Au moment où j'ai pris ma décision, des orthodoxes françaises m'avaient dit que le père Placide était clairvoyant, et un Russe exilé à Nice que lorsque le père Ioann Krestiankine l'avait expédié en France, il avait fait ses valises et était parti. La motivation de mon départ ne résidait pas seulement dans la perspective de l'avenir français que pressentait le père Placide. Car je me trouvais dans la situation de tous ceux qui ont vécu entre deux pays, prise entre deux nostalgies, et j'avais pensé que la Russie était celui où j'avais réussi à me faire une vie, où j'avais beaucoup d'amis avec lesquels je partageais la même vision du monde, alors que j'en avais peu en France. Enfin, il arrive qu'on ne veuille pas être du mauvais côté quand se préparent des forfaits, ce qui a poussé certains intellectuels à quitter l'Allemagne nazie quand d'autres décidaient d'y rester, par solidarité avec leur peuple égaré. Beaucoup de Russes éperdument patriotes ont dû quitter la Russie après la révolution, d'autres ont fait le choix, souvent fatal, d'y rester. En ce qui me concerne, je considère depuis longtemps que notre gouvernement et ses médias sont antifrançais, ils sont également antirusses, en fait, ils sont anti peuple. Ils me paraissent être l'émanation de quelque chose de profondément étranger à ce que nous sommes tous. Ils sont même hostiles à la nature et à la vie. Et une grande partie des fonctionnaires russes qui envoient leur argent et leurs gosses à l'étranger sont dans le même cas.

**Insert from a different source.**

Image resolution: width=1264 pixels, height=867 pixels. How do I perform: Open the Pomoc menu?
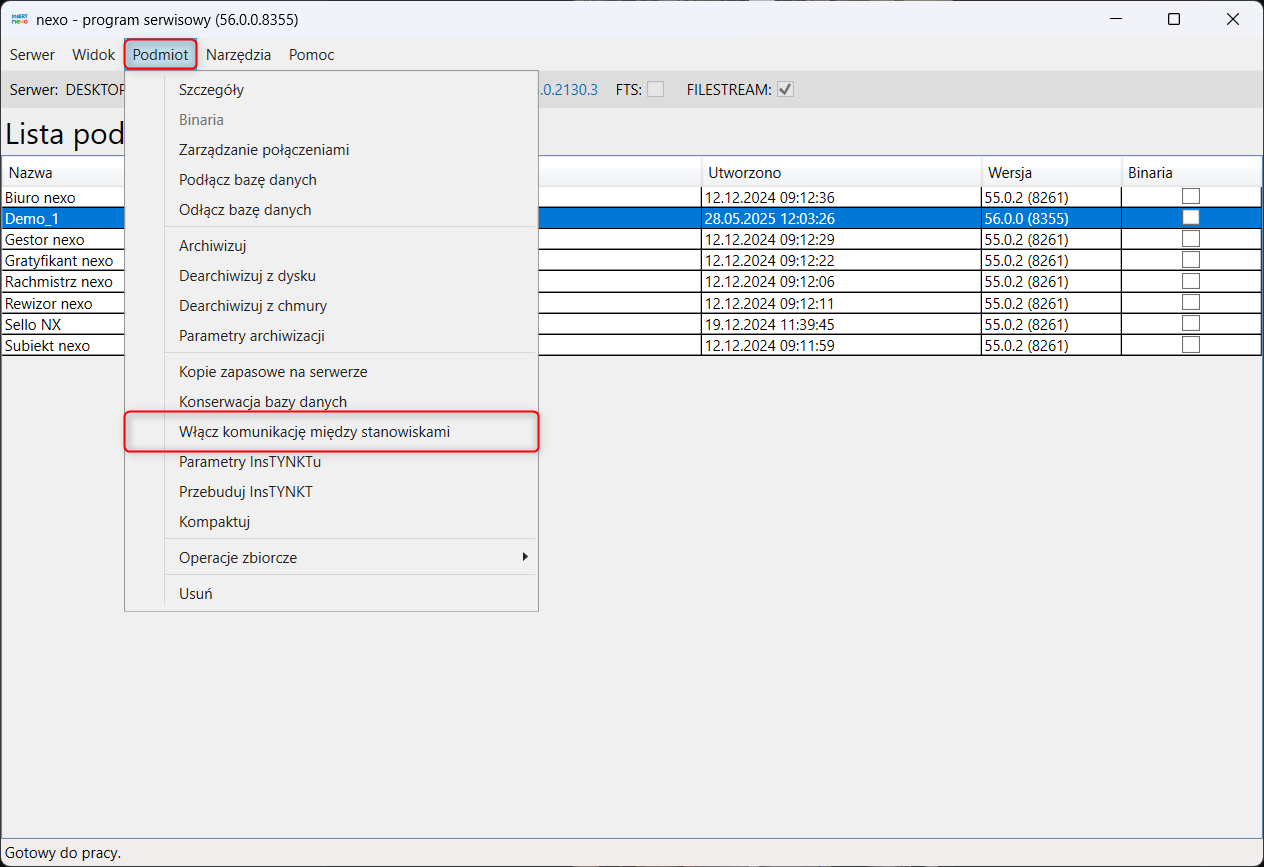[311, 55]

Néanmoins, au moment où le père Placide, appuyé par le père Valentin et le père Basile, m'a incitée à partir, j'étais résignée à rester en France, je pensais que si la maladie de maman m'y avait ramenée, c'était que la volonté de Dieu était que j'y finisse mes jours. Il m'a même été difficile de m'y décider. Aujourd'hui, je pense que je supporterais très mal ce qui s'y passe, le joug de cette bande de malfaiteurs, leur duplicité, leur cynisme arrogant, tout ce cirque des masques et des confinements, la profonde malhonneteté de tout ceci, et le consentement ou même la collaboration des imbéciles. Je suis ici inquiète et perturbée, je serais là bas complètement enragée.

Mais ce qui me frappe, c'est que l'évêque ne prenne pas en considération ce que m'a dit le père Placide, auquel j'ai obéi, et aussi l'impression que pour lui, si Notre Dame de Lagarde est bourrée de gens, peu importe qu'ils soient catholiques ou orthodoxes. Or pour moi, cela importe beaucoup. D'abord parce que malheureusement, la mentalité du catholique français d'aujourd'hui n'est majoritairement plus très proche de celle de Marie Noël, Gustave Thibon ou Georges Bernanos, sans parler même de celle des bâtisseurs de Notre Dame ou des églises romanes. La mienne a été modelée par l'orthodoxie, et on peut se poser la question de savoir ce qui m'a manqué, pour que je me jette sur la Russie et l'orthodoxie à l'âge de quinze ans, comme sur une patrie perdue et sa foi essentielle et consubstantielle. C'est une question que je me pose souvent, et je pense qu'elle sera centrale aux souvenirs d'enfance que j'ai commencé à rédiger. 

Pourtant, je ne peux écouter Debussy ou Satie sans pleurer, ni les chansons de Brel, Brassens, Fauré ou Cora Vaucaire. Les coins les plus modestes et les plus banaux des lieux qui m'ont vue grandir me remontent au coeur, y versant la douce amertume du temps perdu qui ne se retrouve pas, ou du moins pas en ce monde.